Identifying Beneficial Owners of Legal Entities Owned by Trusts. If a trust owns directly or indirectly — through any contract, arrangement, understanding, relationship or otherwise — 25 percent or more of the equity interests of a legal entity customer, one of the beneficial owners4 of the legal entity customer under the ownership prong is the trustee, regardless of whether the trustee is a natural person or a legal entity. In the event that the trustee is not a natural person, a covered institution must still collect identification information on the legal entity trustee as part of its CIP, consistent with the institution’s risk assessment and the customer’s risk profile. For example, if the equity interests of Company A are held 50 percent by a trust (whose trustee is Law Firm X), 25 percent by Individual 1 and 25 percent by Individual 2, the beneficial owners under the ownership prong would be Law Firm X, Individual 1 and Individual 2, whereas the beneficial owner under the control prong would be an individual with significant managerial responsibility. A covered financial institution would have to collect information on a total of four beneficial owners for Company A. Furthermore, where there are multiple trustees or co-trustees, financial institutions are expected to collect and verify the identity of, at a minimum, one co-trustee of a multitrustee trust who owns 25 percent or more of the equity interests of a legal entity customer that is not subject to an exclusion. A covered financial institution may choose to identify additional co-trustees based on their own risk assessment and in accordance with the institution’s account opening procedures.

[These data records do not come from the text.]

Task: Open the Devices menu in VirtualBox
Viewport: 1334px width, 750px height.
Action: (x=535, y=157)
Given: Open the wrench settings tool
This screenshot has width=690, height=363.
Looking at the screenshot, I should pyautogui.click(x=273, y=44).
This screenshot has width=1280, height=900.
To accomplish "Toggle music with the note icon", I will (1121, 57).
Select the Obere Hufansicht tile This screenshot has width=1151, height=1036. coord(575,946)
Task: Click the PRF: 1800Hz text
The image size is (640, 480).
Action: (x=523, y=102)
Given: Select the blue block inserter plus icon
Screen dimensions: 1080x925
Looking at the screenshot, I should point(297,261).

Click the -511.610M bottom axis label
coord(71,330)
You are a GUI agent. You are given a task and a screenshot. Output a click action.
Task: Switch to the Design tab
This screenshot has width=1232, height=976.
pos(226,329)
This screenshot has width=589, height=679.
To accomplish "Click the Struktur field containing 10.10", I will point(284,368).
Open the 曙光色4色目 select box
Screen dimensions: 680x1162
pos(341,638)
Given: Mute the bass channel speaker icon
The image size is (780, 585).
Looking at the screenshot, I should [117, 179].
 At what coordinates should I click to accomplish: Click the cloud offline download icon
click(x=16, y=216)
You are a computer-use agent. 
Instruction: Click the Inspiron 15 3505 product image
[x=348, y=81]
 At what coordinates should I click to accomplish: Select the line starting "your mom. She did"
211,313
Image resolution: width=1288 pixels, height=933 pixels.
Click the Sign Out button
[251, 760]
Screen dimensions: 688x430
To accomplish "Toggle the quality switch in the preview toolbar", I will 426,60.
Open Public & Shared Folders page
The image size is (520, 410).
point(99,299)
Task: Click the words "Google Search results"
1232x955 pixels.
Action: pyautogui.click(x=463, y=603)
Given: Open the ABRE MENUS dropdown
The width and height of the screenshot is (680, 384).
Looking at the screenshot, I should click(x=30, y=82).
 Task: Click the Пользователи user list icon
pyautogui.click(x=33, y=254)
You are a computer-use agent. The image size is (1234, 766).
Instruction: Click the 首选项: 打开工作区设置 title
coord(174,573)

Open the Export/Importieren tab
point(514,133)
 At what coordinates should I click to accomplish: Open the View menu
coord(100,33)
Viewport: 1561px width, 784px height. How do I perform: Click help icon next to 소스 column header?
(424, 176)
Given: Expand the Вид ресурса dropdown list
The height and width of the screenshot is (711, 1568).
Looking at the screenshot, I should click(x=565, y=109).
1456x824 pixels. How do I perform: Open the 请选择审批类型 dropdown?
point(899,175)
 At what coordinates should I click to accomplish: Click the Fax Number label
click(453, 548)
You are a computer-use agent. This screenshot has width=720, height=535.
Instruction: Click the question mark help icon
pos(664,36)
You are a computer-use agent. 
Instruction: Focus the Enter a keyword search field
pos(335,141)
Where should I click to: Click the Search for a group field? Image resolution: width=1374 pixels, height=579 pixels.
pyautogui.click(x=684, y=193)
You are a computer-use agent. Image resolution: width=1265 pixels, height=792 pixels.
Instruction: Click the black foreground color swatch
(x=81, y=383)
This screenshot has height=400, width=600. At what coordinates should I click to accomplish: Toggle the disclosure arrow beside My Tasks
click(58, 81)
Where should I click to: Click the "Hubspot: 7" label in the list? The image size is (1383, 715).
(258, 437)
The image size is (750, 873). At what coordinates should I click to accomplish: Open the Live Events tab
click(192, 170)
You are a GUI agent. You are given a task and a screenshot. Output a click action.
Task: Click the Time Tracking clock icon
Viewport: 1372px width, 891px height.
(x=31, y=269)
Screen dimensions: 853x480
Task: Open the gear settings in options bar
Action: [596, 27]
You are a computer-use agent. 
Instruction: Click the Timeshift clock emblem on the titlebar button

Ultimately, a covered financial institution is not required to independently investigate a legal entity customer’s ownership structure and may accept and reasonably rely on the information presented by the legal entity customer regarding the status of its beneficial owners, provided that the institution has no knowledge of facts that would reasonably call into question the reliability of the information. However, financial institutions should not turn a blind eye to apparent red flags discovered through their onboarding or monitoring processes.

Applying the Rule to Loans, Certificates of Deposit (CD) and Other Similar Financial Products. Given that each time a loan is renewed or a certificate of deposit is rolled over, a financial institution initiates another formal banking relationship and a new account is established, covered financial institutions must obtain certified beneficial ownership information of the legal entity customers of such products and services at the time of the first renewal or rollover that occurs on or after May 11, 2018. For each subsequent renewal, however, to the extent that the legal entity customer and the financial service or product (e.g., loan or CD) remains the same, the customer certifies or confirms that the beneficial ownership information previously obtained is accurate and up-to-date, and the institution has no knowledge of facts that would reasonably call into question the reliability of the information, the financial institution would not be required to collect beneficial ownership information again. Moreover, because FinCEN has recognized that loan renewals or CD rollovers are not generally treated as new accounts by the industry and the risk of money laundering is very low, if at the time the customer certifies its beneficial ownership information, it also agrees to notify the financial institution of any change in such information and the agreement is documented by the institution, the agreement can be considered the certification or confirmation for as long as the loan or CD remains outstanding.

Addressing Customer Evasion or Attempted Evasion of Beneficial Ownership Requirements. A covered financial institution with notice of or reasonable suspicion that a customer is evading or attempting to evade beneficial ownership or other customer due diligence requirements should consider whether it should not open an account, close an existing account or file a suspicious activity report, consistent with its risk assessment and internal policies and procedures.